Como en muchos otros países "renacidos" en la época de las revoluciones burguesas, a mediados del siglo XIX, en Catalunya la Historia real fue substituida en su momento por una colección de leyendas más o menos inspiradas en sucesos históricos o directamente inventadas, cuya función desde entonces ha sido dotar de contenido y sobre todo legitimar una pretensión ideológica, cual es la fabulada existencia de "continuidad histórica" desde tiempos remotos hasta la actualidad de un cierto tipo de país vinculado a valores burgueses (que en realidad son de reciente creación) que pretendían -pretenden- hegemonizar nuestra sociedad.
Entre los mitos alumbrados en esos años fundacionales están por ejemplo la invención de Guifré el Pilós, supuesto primer-conde rey de la Casa de Barcelona independiente de los francos, los orígenes de la literatura catalana en la novela medieval Curial i Güelfa, que sería la más antigua novela de la literatura mundial (en realidad y como demuestra una tesis doctoral no publicada, se trata de un fraude conscientemente ejecutado ya que fue escrita a principios del siglo XIX por Manuel Milà i Fontanals), la leyenda del Príncipe de Viana, adalid y mártir de la causa popular catalana frente a su padre el "castellano" Joan II (cuando lo cierto es que Carlos de Viana fue la cabeza visible del partido oligárquico enfrentado a los intereses populares durante la Guerra civil catalana del siglo XV), la posición unívoca de adhesión a la causa austracista supuestamente mantenida por el pueblo catalán durante la Guerra de Sucesion española como modo de defender sus principios nacionalistas (patraña moderna igualmente inventada durante el Romanticismo y carente de cualquier fundamento histórico, ya que el nacionalismo como tal ideología es fruto de la Revolución Francesa y por tanto posterior en casi un siglo), o la resistencia de las clases burguesas catalanas al franquismo en defensa de su identidad nacional y su cultura propia (cuando es un hecho probado la colaboración política, económica y social de estas con el Régimen fascista español). Todo esto es apenas una reducida muestra espigada al azar en la Historia de Catalunya.
++++++++
Tarea ::
Responde estas preguntas sobre el texto acerca de los mitos de la historia de Catalunya:
1. ¿En qué época sitúa el texto a los países "renacidos"?
2. Según el texto, ¿quién escribió la novela Curial i Güelfa y cuándo?
3. ¿De qué fue la cabeza visible Carlos de Viana, según el texto?

Material proporcionado ::
++++++++
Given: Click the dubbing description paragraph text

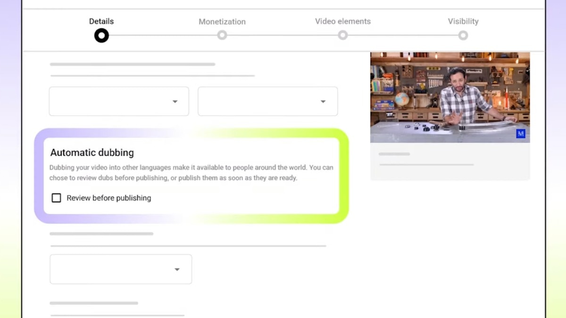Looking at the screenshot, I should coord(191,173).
++++++++
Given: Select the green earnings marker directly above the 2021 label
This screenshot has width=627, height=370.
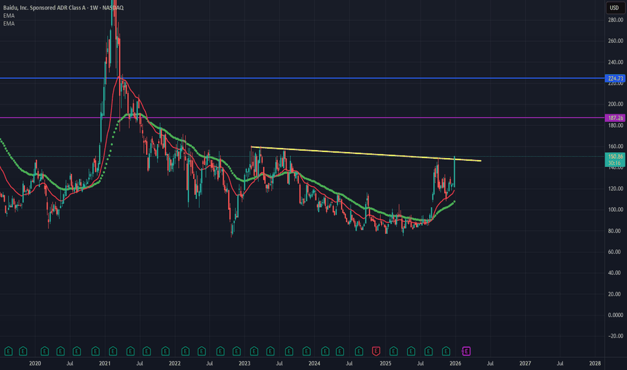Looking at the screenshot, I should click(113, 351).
++++++++
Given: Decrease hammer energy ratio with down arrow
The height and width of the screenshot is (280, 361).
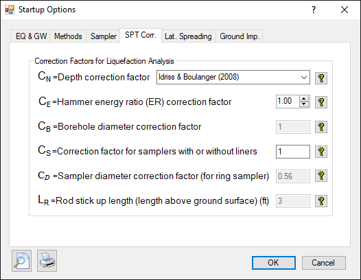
++++++++
Respuesta final ::
1. En la época de las revoluciones burguesas, a mediados del siglo XIX.
2. Manuel Milà i Fontanals, a principios del siglo XIX.
3. Del partido oligárquico enfrentado a los intereses populares durante la Guerra civil catalana del siglo XV.